In the present study, we found high prevalence of BK viruria (59.2%) in our renal transplant patients during the first 18 months after transplantation. Almost half of these patients had high levels of BK viruria (> 25 million copies/mL). The prevalence of viremia alone was 14.4% and when combined with nephropathy was 17.4%. Our findings are in line with those of other investigators [13], [25], [26].

The analyses further showed that when a urine test was performed within 30 days of the BK blood test or biopsy, the median BK urine counts were significantly higher among the patients with viremia/BKVN as compared with those without (25 million copies/mL vs. 0 copies/mL). Conversely, the proportion of patients with positive BK blood test or biopsy was significantly higher in the patients with viruria (77.1% vs. 5.8%, P < 0.0001). Furthermore, the proportion of patients with viremia/BKVN increased as the level of viruria increased (1.1% in no viruria, 19.7% with urine BK viral load < 25 million, and 77.1% with urine BK viral load ≥ 25 million).

When the BK testing in the urine and blood/biopsy was done on the same day, a negative urine value (< 25 million copies/mL) highly corresponded with a negative blood/biopsy result, with only 0.9% of tests being positive for viremia or nephropathy in the absence of high levels of viruria. The presence of high-level viruria was found to be a very strong predictor of concurrent systemic BK infection (AUC = 0.97). Furthermore, patients with high levels of BK viruria (> 25 million) were 50 times more likely to have concomitant viremia/BKVN than those with low levels of BK viruria (< 25 million).

This study also shows that for patients with high levels of viruria in the early posttransplantation period, the risk of subsequently developing BK viremia/BKVN is 3 times higher than those without.

We chose to check the urine PCR because of its ease of sample collection and the high negative predictive value of the test. In addition, monitoring for BK viruria is also potentially beneficial as Masutani et al [27] showed that patients who have frequent viruria are more prone to acute rejection episodes.

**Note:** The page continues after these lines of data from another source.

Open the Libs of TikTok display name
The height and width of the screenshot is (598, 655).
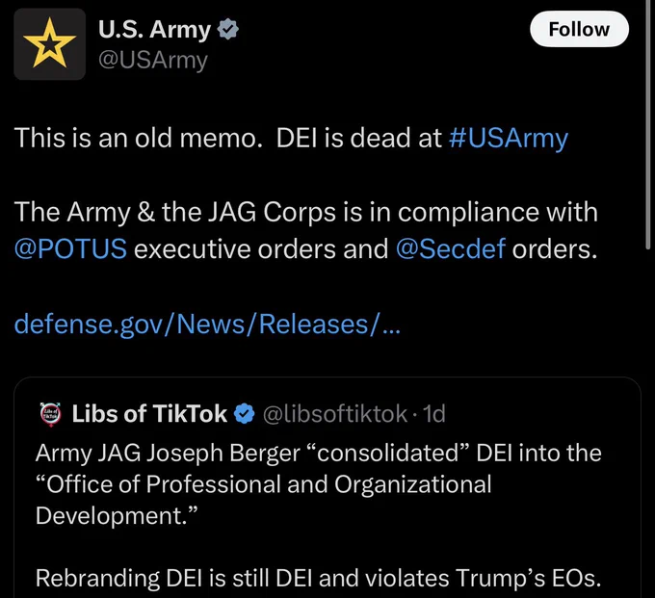pyautogui.click(x=149, y=414)
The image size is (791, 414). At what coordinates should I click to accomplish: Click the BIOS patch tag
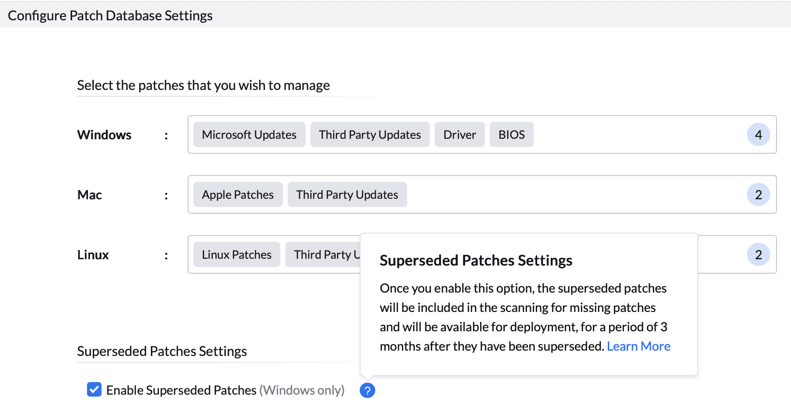(512, 134)
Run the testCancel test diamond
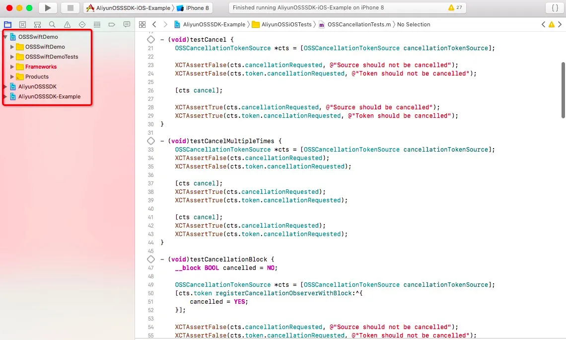 tap(151, 39)
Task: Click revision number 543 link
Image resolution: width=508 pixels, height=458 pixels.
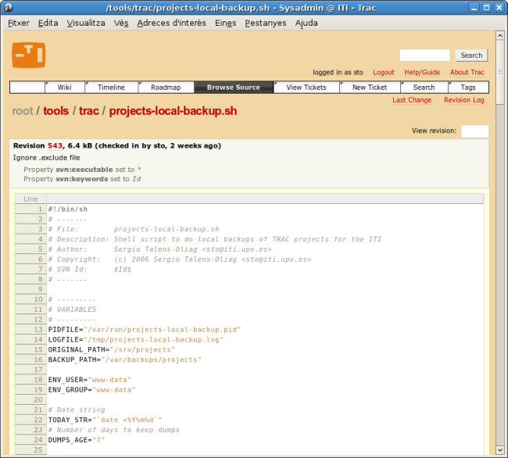Action: 55,145
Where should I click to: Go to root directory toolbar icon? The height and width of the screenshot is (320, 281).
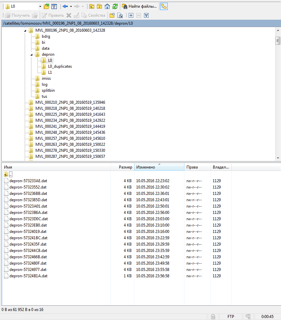point(100,6)
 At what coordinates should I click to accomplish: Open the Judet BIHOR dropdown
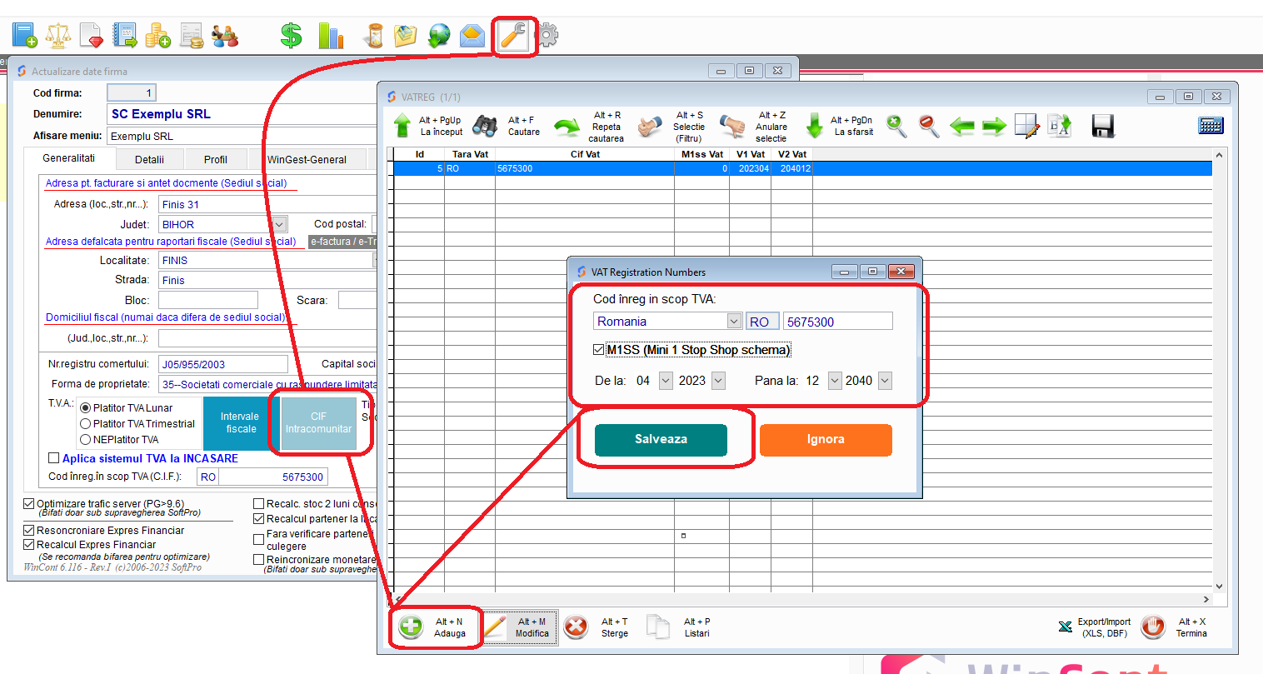click(280, 224)
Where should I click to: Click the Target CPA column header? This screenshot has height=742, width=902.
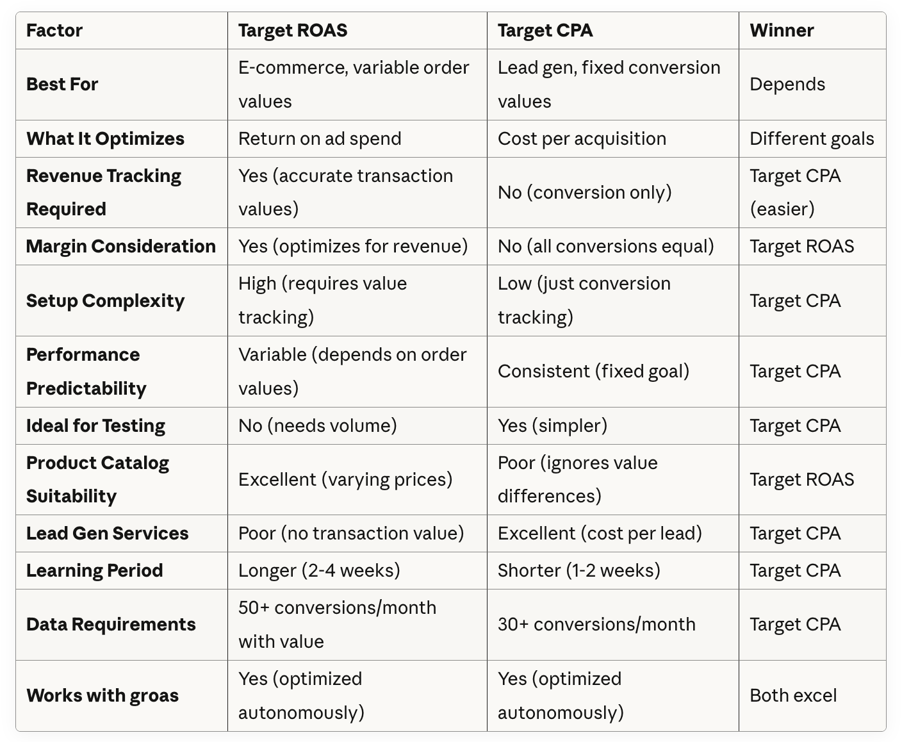tap(545, 30)
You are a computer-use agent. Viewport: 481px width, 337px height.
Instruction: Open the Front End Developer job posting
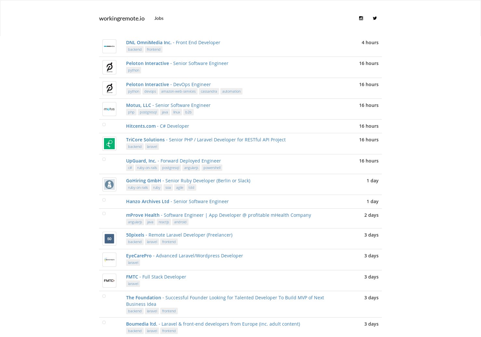tap(198, 42)
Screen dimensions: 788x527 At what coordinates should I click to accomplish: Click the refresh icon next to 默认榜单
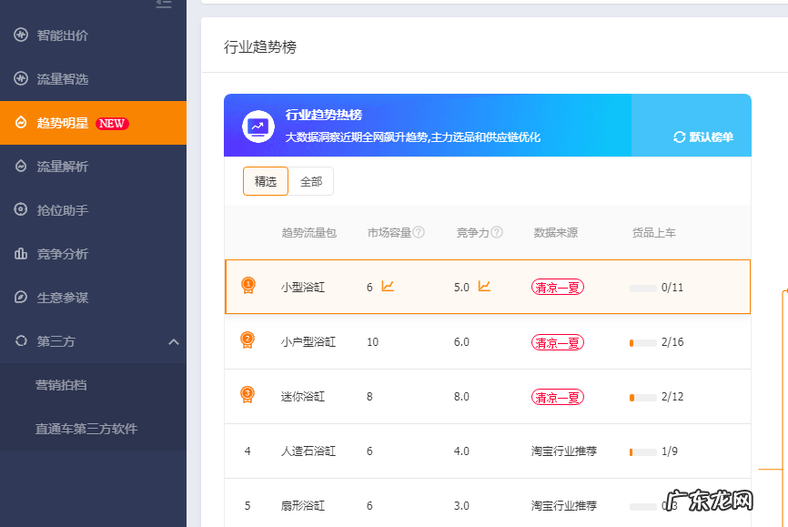point(678,136)
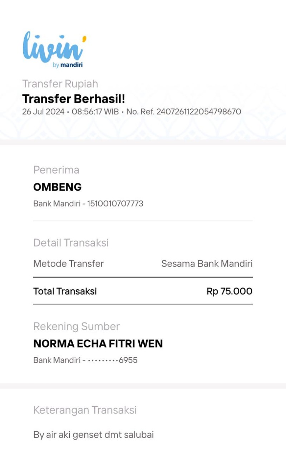Viewport: 286px width, 451px height.
Task: Click the Detail Transaksi heading
Action: [x=71, y=243]
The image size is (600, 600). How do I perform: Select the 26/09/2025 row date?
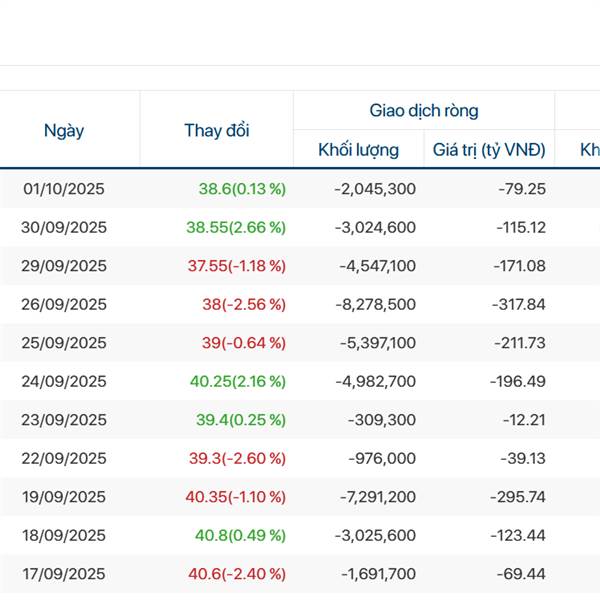click(x=64, y=304)
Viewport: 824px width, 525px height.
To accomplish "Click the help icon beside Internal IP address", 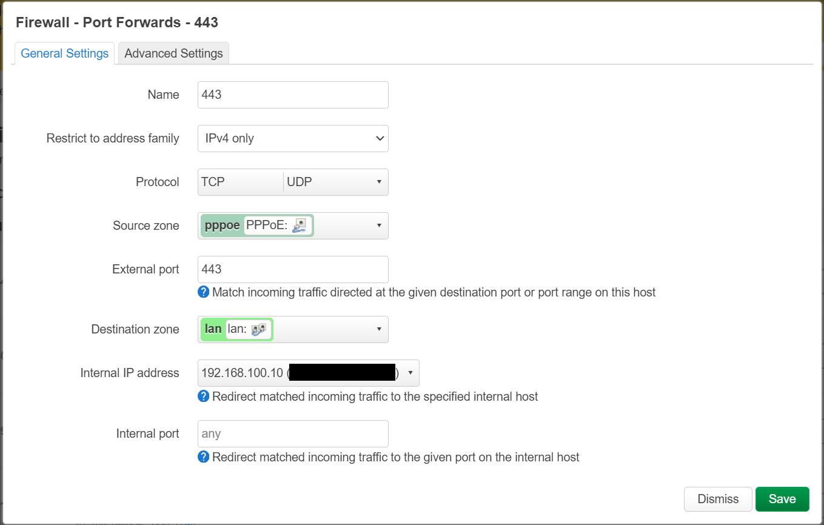I will (x=203, y=396).
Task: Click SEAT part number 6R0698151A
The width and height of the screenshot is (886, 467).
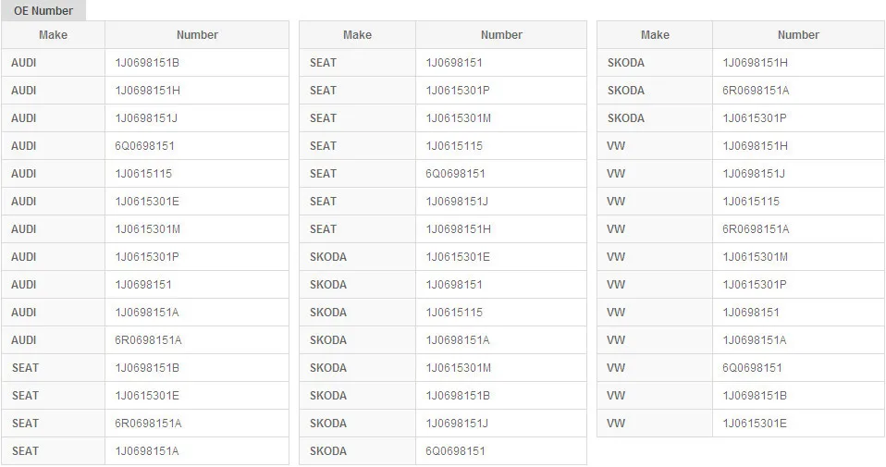Action: (x=148, y=424)
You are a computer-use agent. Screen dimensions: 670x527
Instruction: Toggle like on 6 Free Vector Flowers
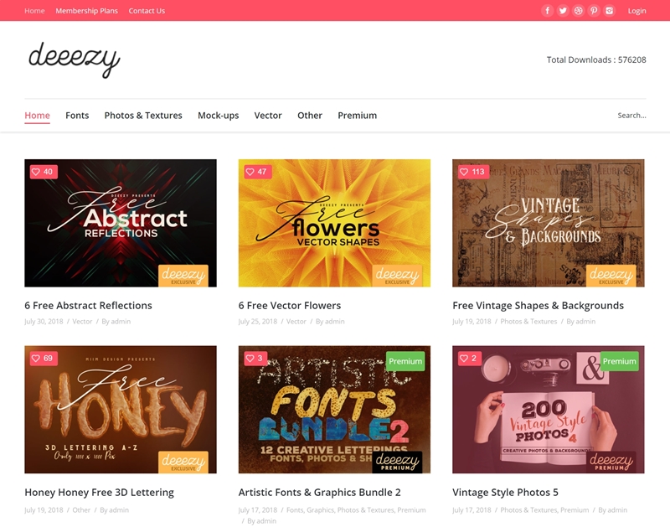257,172
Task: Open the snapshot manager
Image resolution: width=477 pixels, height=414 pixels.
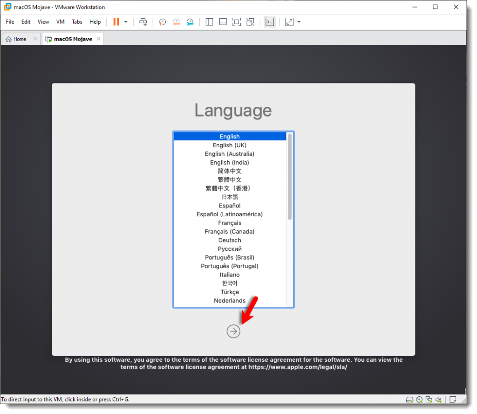Action: pos(190,22)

We also recognize issues associated with urine PCR tests: (1) a large percentage of patients with viruria may not develop viremia or nephropathy (low positive predictive value) and (2) the lag in viral load reduction on lowering immunosuppression. However, early diagnosis using urine PCR may become more useful when an effective antiviral therapy becomes available, and a prompt intervention can result in eradication of viremia before irreversible tissue damages are done.

We recognize the limitations of our study—retrospective and single-center study; however, the large sample size and the long duration of monitoring period make its findings—the presence of high level of BK viruria can be used as a surrogate marker for viremia or nephropathy—meaningful and should be followed up either with an allograft biopsy or with a preemptive reduction or modification of immunosuppression.

We propose that BK monitoring should be routinely performed by serial examinations of urinary BK viral loads. At our center, the cutoff for BK levels in urine that indicated high risk was determined at ≥ 25 million copies/mL. However, the cutoff values should be determined by each center as there are different assays that use different probes for detection of BKV. Persistence of high levels of viruria should not be ignored and should be considered a risk factor for development of and potentially a marker for the presence of BKVN.

Conflicts of interest

All authors have no conflicts of interest to declare.

Primer	Probe base sequence
5BKfor	ACAgCAAAgCAggCAAgg
BK rev	GgAgTCCTggTggAgTTCC
5JCfor	CTgAggAATgCATgCAgATCTA
JC rev	ggAATCCTggTggAATACA
Anchor	TTTTgCCATgAAgAAATgTTTgCCAgTAgATgA-FL
BKV	LC 640-AAgCAACAgCAgATTCTCAACACTCAACA-PH
JCV	LC 705-AAAACACAggATCCCAACACTCTACCCC-PH
IPC F	ATgCCACgTAAgCgAAACA
IPC R	gCATAAACgAAgCAgTCgAgT
IPC SS	CACTTCCCgAATAAC-FL
IPC 705	LC 705-CggATATTTTTgATCTgACCgAAgCg-PH

BKV, BK virus; IPC, internal positive control; JCV, JC virus.